(What needs to be done)
Please find every line in the records below that contains the word "green", and copy it.

··· Provided data ···

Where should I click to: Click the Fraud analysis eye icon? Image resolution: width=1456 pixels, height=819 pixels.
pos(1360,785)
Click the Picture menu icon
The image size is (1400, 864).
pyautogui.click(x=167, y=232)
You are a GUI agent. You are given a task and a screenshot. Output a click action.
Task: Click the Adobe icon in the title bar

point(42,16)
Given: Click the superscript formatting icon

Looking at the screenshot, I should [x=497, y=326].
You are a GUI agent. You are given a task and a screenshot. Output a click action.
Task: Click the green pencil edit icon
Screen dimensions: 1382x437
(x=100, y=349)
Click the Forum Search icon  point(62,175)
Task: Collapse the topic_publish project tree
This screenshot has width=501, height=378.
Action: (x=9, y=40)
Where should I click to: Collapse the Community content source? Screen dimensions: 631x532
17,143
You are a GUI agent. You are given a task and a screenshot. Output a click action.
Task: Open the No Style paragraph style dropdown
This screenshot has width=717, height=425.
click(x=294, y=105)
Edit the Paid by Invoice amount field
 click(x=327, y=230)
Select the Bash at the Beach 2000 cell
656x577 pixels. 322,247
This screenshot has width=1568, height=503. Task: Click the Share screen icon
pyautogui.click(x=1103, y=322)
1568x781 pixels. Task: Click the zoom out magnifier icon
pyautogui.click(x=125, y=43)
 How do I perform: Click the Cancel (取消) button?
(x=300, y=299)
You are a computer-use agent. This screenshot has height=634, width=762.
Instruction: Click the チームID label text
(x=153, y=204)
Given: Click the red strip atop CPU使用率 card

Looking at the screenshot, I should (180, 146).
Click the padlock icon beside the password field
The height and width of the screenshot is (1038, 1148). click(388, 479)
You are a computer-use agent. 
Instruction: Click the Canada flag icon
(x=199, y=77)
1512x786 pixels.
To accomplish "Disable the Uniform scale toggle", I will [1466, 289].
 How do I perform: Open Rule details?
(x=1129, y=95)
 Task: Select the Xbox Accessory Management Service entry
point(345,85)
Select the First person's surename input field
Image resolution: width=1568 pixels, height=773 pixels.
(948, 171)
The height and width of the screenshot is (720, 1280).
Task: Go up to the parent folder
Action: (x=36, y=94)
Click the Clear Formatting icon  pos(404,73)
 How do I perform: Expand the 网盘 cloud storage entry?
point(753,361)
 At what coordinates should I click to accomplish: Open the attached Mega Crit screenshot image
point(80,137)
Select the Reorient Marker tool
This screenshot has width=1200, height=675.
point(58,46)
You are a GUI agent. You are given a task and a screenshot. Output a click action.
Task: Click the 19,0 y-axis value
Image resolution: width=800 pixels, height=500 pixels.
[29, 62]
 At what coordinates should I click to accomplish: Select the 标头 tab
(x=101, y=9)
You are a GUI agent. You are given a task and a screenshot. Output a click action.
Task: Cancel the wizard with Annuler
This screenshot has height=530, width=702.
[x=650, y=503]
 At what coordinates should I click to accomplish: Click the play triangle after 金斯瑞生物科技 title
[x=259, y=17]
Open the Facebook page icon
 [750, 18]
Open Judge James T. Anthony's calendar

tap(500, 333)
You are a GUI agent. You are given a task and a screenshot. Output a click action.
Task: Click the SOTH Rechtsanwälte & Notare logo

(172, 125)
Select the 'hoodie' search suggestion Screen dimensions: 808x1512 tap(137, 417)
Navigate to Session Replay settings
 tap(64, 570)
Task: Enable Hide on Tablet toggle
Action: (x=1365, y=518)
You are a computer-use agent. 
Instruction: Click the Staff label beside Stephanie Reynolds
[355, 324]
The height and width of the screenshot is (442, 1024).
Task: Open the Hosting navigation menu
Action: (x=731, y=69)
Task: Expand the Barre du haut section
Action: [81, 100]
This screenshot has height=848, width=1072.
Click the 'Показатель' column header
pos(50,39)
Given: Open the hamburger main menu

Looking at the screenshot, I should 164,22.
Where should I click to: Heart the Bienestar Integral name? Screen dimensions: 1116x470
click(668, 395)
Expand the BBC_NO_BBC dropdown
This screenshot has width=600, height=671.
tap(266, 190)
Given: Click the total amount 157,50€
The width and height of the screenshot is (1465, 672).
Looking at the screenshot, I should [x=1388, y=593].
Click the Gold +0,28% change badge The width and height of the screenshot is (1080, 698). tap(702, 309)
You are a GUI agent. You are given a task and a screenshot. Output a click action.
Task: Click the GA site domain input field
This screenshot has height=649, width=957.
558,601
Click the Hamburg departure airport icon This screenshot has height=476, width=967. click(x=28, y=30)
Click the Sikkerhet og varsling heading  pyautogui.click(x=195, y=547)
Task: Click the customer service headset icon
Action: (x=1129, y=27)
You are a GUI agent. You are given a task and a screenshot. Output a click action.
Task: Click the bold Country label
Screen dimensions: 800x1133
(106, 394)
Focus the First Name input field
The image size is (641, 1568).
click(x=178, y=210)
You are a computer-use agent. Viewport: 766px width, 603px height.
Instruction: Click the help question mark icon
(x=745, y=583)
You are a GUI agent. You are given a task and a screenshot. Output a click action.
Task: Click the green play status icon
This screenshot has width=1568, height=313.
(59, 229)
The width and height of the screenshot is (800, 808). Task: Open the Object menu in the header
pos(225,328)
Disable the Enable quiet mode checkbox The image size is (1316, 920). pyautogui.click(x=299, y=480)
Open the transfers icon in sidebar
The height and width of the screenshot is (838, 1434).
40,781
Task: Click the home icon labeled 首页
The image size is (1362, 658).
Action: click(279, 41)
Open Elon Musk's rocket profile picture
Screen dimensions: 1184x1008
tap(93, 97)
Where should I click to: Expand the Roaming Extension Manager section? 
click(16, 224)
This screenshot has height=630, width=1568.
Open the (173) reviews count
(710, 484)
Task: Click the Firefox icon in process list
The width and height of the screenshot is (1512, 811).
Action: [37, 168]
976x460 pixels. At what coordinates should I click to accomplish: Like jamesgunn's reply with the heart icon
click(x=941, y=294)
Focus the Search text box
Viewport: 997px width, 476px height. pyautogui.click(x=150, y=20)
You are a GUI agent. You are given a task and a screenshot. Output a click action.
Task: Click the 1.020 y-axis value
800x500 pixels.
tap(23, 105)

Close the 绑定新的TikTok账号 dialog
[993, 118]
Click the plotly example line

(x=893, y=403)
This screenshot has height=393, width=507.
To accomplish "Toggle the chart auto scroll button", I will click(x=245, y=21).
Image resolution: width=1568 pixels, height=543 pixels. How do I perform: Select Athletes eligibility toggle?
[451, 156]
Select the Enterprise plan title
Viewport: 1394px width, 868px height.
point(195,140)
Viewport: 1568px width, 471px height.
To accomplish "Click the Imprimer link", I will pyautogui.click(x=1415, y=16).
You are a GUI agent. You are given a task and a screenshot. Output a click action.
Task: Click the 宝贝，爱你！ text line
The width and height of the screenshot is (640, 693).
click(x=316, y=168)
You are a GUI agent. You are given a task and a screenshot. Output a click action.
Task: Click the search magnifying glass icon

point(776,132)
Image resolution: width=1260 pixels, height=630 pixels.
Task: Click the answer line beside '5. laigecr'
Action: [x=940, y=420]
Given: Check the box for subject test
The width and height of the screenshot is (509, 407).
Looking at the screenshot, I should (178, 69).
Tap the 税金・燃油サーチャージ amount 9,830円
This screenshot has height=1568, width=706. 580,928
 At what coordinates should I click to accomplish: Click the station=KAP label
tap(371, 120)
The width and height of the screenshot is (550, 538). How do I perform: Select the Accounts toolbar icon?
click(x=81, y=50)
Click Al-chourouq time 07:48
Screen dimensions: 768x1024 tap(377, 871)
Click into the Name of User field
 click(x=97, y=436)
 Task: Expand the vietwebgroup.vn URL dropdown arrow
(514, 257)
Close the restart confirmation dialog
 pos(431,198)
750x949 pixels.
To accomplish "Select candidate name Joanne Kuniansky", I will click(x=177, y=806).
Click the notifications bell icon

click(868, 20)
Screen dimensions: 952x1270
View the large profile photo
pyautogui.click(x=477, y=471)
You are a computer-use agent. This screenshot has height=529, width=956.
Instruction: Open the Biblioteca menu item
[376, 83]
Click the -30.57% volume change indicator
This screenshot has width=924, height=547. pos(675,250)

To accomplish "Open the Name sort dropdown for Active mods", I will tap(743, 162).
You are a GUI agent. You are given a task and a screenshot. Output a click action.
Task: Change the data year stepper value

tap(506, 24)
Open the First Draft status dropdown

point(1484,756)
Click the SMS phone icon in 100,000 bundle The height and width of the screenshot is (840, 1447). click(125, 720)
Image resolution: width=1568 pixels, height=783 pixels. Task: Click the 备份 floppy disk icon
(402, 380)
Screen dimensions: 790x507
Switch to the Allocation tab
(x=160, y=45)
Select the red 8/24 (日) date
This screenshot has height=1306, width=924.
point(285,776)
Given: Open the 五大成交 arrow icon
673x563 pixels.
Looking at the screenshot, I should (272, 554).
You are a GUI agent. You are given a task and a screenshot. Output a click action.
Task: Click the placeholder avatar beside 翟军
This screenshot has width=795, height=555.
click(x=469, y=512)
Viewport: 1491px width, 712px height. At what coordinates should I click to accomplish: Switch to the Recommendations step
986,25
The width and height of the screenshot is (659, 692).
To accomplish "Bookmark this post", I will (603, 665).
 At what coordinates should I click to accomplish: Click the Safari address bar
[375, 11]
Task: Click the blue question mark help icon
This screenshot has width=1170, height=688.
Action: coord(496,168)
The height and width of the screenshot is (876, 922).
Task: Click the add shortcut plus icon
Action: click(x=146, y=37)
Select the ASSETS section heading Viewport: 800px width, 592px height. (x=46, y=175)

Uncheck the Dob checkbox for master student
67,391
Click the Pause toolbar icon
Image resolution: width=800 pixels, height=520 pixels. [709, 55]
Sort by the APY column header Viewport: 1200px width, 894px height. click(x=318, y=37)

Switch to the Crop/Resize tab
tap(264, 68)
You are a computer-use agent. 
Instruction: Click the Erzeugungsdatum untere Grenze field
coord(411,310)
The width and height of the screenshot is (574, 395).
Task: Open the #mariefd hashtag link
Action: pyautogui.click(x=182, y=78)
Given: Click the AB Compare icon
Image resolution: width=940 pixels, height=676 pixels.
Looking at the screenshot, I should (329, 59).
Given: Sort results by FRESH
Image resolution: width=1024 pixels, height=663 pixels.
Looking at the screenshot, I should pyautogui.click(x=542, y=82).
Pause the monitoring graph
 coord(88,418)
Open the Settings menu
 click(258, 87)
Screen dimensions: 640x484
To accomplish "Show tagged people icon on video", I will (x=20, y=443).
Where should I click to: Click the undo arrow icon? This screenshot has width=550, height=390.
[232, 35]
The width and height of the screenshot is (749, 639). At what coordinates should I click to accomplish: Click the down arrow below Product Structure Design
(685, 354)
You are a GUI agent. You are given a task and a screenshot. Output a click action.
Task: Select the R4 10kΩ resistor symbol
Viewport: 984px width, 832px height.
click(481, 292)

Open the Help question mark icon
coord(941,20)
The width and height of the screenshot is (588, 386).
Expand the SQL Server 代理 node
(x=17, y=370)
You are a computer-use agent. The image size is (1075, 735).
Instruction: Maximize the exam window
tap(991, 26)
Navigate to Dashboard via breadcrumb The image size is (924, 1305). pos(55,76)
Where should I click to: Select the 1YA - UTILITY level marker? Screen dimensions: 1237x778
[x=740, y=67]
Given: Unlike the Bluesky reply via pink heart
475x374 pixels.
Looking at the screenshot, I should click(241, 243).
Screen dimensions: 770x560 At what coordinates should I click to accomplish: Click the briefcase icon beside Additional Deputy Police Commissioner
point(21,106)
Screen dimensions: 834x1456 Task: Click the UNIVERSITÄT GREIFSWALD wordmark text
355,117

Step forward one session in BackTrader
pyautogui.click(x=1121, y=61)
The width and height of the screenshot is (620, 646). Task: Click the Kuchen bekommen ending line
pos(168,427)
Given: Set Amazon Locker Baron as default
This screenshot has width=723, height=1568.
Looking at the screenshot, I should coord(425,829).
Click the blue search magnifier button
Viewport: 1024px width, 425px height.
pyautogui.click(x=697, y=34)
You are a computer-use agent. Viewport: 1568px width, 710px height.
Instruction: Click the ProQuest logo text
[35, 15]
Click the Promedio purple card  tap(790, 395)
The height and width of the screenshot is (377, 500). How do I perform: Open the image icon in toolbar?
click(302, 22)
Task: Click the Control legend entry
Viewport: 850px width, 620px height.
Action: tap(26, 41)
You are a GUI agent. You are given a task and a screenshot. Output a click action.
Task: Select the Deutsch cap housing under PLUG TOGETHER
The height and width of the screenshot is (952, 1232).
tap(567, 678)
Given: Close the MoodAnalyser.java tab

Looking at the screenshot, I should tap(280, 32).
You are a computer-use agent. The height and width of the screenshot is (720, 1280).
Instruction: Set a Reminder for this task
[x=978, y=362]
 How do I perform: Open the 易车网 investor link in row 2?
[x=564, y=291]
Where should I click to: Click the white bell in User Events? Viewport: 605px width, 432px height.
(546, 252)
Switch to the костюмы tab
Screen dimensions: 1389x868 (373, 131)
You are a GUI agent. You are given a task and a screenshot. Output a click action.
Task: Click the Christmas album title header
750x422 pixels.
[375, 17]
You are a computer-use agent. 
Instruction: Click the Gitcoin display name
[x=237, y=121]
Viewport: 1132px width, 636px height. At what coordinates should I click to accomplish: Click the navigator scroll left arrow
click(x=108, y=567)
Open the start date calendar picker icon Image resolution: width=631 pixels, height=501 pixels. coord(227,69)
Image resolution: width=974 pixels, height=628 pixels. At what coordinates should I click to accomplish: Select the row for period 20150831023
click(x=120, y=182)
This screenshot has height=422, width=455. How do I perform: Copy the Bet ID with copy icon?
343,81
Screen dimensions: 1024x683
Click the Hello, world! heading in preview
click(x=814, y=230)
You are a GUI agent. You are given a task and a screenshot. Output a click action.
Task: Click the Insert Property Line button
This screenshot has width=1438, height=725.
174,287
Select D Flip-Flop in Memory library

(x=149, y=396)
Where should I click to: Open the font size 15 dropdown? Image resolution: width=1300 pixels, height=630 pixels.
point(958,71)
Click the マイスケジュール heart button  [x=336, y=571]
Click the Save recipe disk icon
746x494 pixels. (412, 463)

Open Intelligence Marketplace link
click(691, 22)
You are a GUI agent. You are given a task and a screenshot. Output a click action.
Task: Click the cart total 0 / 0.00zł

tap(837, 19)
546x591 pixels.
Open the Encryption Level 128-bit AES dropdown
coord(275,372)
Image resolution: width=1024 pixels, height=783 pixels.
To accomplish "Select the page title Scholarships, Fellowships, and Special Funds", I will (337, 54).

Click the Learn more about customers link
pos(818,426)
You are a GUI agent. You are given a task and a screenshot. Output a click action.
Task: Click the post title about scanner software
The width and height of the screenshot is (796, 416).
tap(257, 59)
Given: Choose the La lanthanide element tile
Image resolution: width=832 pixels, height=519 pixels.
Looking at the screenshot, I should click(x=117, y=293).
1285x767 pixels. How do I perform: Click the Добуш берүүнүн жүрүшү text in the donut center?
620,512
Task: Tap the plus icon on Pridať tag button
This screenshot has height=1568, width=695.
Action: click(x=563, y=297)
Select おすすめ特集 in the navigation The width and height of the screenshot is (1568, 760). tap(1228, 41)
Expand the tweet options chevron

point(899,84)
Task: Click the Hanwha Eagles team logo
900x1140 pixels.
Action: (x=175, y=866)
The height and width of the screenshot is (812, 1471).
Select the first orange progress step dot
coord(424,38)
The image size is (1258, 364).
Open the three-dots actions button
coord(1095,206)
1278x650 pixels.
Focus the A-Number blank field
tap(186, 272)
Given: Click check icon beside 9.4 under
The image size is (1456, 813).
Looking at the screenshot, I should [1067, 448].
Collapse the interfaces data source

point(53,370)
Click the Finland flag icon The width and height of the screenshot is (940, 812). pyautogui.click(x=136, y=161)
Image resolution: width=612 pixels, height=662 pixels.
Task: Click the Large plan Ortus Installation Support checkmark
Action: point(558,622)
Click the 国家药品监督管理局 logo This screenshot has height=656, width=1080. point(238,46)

···

(Exercise answer)
Task: Click the green pencil edit icon
Task: Click the green play status icon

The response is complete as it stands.